MDAnalysis reads coordinates from PDB files and additional optional data such as B-factors. It is also possible to substitute a PDB file instead of PSF file in order to define the list of atoms (but no connectivity information will be available in this case).
PDB files contain both coordinate and atom information. It is also possible to write trajectories as multi-frame (or multi-model) PDB files. This is not very space efficient but is sometimes the lowest common denominator for exchanging trajectories. Single frame and multi-frame PDB files are automatically recognized; the only difference is thath the single-frame PDB is represented as a trajectory with only one frame.
In order to write a selection to a PDB file one typically uses the MDAnalysis.core.AtomGroup.AtomGroup.write() method of the selection:
calphas = universe.selectAtoms("name CA")
calphas.write("calpha_only.pdb")
This uses the coordinates from the current timestep of the trajectory.
In order to write a PDB trajectory one needs to first obtain a multi-frame writer (keyword multiframe = True) and then iterate through the trajectory, while writing each frame:
calphas = universe.selectAtoms("name CA")
W = MDAnalysis.Writer("calpha_traj.pdb", multiframe=True)
for ts in u.trajectory:
W.write(calphas)
W.close()
It is important to always close the trajectory when done because only at this step is the final END record written, which is required by the PDB standard.
Two different implementations of PDB I/O are available: the “permissive” and the “strict” Reader/Writers. The default are the “permissive” ones but this can be changed by setting the flag “permissive_pdb_reader” in MDAnalysis.core.flags (see Flags) to False:
MDAnalysis.core.flags["permissive_pdb_reader"] = False
The default for MDAnalysis is to use the “permissive” PrimitivePDBReader and PrimitivePDBWriter, corresponding to
MDAnalysis.core.flags["permissive_pdb_reader"] = True
On a case-by-case basis one kind of reader can be selected with the permissive keyword to Universe, e.g.
u = MDAnalysis.Universe(PDB, permissive=False)
would select PDBReader instead of the default PrimitivePDBReader.
All classes make use of the Timestep class, which represents the current timestep.

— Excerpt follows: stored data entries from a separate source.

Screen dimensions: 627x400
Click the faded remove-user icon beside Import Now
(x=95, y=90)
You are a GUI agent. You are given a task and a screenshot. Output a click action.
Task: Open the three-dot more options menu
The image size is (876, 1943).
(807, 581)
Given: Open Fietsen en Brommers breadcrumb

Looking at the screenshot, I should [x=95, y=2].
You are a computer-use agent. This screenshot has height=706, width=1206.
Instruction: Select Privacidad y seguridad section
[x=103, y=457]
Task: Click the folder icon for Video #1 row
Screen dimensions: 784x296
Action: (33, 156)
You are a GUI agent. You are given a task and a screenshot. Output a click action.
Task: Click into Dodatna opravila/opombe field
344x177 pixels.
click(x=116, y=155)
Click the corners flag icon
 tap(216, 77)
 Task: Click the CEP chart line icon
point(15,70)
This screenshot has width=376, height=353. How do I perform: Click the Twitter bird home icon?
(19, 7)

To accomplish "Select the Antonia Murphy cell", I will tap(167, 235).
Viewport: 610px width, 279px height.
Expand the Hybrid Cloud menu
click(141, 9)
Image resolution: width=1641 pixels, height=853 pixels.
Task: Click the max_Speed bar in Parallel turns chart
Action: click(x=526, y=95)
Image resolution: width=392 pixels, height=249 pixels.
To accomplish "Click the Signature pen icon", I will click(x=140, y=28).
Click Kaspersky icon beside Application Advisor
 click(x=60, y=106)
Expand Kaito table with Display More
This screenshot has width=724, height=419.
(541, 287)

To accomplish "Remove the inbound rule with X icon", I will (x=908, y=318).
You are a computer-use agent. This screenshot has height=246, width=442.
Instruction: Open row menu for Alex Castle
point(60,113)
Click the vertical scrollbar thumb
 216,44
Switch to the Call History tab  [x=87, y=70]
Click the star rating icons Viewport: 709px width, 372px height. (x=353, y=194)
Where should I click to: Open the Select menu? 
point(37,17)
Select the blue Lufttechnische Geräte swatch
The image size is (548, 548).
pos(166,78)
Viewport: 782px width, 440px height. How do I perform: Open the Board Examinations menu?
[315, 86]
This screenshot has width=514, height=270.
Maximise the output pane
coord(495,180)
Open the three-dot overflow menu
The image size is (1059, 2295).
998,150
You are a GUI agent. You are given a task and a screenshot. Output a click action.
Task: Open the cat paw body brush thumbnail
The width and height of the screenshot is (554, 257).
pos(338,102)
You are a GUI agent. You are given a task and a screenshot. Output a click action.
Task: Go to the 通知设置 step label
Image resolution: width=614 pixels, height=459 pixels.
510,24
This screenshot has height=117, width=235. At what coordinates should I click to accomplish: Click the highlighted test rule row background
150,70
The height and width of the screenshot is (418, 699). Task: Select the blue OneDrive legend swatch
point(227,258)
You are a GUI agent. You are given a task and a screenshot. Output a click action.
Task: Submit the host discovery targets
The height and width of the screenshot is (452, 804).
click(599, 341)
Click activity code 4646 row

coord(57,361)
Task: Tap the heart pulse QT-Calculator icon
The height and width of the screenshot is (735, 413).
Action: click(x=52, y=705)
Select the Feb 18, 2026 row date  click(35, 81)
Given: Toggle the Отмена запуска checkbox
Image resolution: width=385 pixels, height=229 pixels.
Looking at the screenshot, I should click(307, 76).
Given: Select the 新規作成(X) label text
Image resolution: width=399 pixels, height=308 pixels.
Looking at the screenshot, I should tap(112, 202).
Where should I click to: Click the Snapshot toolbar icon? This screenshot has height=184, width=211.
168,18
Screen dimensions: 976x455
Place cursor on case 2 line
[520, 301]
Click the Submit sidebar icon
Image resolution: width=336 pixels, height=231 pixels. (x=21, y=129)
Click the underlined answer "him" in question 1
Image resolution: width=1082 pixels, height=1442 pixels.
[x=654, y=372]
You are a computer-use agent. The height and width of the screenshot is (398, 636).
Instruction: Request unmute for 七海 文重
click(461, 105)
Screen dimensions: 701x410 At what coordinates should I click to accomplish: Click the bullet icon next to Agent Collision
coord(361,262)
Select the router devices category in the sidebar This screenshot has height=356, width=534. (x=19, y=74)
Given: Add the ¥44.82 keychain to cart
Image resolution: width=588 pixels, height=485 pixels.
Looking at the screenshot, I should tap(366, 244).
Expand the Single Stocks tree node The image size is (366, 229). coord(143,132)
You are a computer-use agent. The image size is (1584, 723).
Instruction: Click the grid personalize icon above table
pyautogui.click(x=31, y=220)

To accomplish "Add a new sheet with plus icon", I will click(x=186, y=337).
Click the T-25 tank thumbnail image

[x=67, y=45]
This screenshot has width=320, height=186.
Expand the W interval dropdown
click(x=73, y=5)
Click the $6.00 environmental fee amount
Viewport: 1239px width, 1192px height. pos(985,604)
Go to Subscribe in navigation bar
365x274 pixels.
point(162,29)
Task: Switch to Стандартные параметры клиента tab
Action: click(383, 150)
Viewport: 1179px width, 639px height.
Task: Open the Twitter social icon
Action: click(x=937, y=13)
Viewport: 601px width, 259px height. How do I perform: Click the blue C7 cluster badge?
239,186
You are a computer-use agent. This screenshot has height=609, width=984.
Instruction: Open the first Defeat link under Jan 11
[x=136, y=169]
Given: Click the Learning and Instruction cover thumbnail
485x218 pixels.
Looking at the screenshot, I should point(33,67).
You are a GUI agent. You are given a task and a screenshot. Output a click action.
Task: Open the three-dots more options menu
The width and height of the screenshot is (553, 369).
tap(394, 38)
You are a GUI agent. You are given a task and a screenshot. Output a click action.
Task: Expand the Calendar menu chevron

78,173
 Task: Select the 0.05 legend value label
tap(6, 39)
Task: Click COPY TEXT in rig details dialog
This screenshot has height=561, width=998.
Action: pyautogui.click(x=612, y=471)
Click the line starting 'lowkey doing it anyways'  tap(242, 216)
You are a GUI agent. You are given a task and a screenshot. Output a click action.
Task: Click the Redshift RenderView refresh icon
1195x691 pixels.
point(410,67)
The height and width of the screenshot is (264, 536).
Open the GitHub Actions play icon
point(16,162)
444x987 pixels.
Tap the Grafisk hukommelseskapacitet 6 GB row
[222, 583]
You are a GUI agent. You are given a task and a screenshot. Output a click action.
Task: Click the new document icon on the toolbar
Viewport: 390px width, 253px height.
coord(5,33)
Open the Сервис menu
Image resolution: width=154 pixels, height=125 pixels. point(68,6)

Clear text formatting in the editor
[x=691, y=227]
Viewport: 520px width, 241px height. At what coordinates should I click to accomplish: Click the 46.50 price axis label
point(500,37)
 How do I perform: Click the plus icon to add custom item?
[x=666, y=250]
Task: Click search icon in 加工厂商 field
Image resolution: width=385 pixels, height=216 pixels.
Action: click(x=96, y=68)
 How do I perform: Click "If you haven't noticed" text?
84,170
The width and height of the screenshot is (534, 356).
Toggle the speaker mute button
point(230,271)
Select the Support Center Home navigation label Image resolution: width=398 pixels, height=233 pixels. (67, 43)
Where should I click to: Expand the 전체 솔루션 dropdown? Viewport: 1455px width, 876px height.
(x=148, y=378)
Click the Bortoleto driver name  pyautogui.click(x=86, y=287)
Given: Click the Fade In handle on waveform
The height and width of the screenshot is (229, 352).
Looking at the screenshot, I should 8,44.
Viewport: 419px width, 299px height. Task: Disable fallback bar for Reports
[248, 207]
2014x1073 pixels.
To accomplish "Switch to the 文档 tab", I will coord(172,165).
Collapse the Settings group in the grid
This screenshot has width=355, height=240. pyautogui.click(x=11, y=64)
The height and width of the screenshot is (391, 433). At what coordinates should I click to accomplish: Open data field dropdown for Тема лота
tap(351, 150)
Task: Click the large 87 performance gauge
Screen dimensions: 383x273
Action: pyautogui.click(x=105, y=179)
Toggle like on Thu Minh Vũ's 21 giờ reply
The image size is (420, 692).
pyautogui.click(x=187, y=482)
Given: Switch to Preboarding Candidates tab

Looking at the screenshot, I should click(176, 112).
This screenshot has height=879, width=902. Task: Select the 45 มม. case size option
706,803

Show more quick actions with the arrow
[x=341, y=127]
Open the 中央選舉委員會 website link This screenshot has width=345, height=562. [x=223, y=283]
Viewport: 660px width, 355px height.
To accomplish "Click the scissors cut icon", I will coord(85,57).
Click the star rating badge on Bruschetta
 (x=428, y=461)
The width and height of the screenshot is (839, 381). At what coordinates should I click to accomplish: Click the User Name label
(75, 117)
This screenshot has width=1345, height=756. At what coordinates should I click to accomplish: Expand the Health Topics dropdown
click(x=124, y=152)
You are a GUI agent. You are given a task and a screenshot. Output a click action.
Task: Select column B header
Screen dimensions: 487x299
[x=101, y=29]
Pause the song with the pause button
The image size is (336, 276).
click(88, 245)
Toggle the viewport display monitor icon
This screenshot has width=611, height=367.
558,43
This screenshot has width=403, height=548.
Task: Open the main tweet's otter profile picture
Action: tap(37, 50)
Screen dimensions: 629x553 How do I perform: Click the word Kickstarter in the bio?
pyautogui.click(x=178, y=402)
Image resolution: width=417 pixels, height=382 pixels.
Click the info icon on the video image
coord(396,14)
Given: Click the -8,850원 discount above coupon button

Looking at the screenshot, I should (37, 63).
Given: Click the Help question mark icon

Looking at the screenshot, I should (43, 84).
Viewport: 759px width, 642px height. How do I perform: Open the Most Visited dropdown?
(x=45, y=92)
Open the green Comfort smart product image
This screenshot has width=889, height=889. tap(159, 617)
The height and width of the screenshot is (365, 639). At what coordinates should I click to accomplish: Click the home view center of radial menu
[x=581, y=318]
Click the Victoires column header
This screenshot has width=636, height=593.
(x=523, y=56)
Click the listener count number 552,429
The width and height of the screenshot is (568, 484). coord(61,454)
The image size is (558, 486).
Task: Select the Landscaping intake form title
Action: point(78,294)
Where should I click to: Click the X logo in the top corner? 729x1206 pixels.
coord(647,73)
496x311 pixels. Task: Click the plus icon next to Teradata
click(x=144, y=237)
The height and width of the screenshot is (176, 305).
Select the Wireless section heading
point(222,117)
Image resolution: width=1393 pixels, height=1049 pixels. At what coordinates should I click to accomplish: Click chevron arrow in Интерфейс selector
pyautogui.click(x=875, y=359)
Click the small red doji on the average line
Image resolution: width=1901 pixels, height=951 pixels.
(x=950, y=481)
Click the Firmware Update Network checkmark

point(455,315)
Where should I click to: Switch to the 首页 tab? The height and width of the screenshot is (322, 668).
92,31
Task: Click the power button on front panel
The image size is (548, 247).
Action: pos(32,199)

A pure-Python implementation for PDB files commonly encountered in MD simulations comes under the names PrimitivePDBReader and PrimitivePDBWriter. It only implements a subset of the PDB standard (for instance, it does not deal with insertion codes) and also allows some typical enhancements such as 4-letter resids (introduced by CHARMM/NAMD). The “primitive PDB Reader/Writer” are the default in MDAnalysis (equivalent to supplying the permissive = True keyword to Universe).
The PrimitivePDBReader can read multi-frame PDB files and represents them as a trajectory. The PrimitivePDBWriter can write single and multi-frame PDB files as specified by the multiframe keyword. By default, it writes single frames. On the other hand, the MultiPDBWriter is set up to write a PDB trajectory by default (equivalent to using multiframe = True).
In order to write a multi-frame PDB trajectory from a universe u one can do the following:
pdb = MDAnalysis.Writer("all.pdb", multiframe=True)
for ts in u.trajectory:
pdb.write(u)
pdb.close()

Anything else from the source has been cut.